3. (Original post by Farhan.Hanif93)
The circular face formed by rotating the line segment 360° about the x-axis.
After finding the centre of mass, they just subtracted 2 from it. So the ''plane'' face referred to was the line segment x = 2?

Also, how would one do part b? I don't usually have problems with calculating these angles but in this case I have problems visualising the shape of the circular face formed and hence I can't sketch it..

Thanks
4. (Original post by GPODT)
After finding the centre of mass, they just subtracted 2 from it. So the ''plane'' face referred to was the line segment x = 2?
The line segment x=2 is neither a plane or a face; so technically it cannot be the plane face (and it isn't) - However, when you rotate that line segment about the x-axis, you generate the plane face (rotating this entire shape all the way around the x-axis gives you a pebble-like object bounded between one flat, circular face [corresponding to rotating x=2] and a parabolical curved surface [corresponding to rotating the curved edge of the lamina]).

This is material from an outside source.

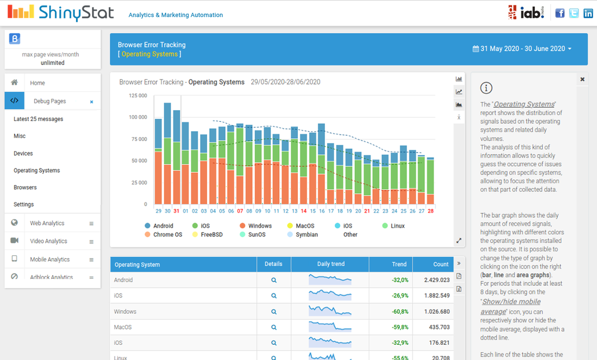
Task: Switch the chart to bar graph view
Action: 459,78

You subtract 2 from it still because this circular face is parallel to the x=0 plane in 3d (given that the line segment was parallel to the y-axis in 2d).

Also, how would one do part b? I don't usually have problems with calculating these angles but in this case I have problems visualising the shape of the circular face formed and hence I can't sketch it..

Thanks
Notice that this shape is rotationally symmetric about the x-axis (and is uniform) so the CoM lies on the x-axis and you can consider the toppling properties of the object by simply considering a 2d cross section (lamina) on an inclined plane instead i.e. you don't even need to visualise it in 3d beyond the rotational symmetry. Then it's a case of finding the angle at which the weight of P acts through the lower vertex.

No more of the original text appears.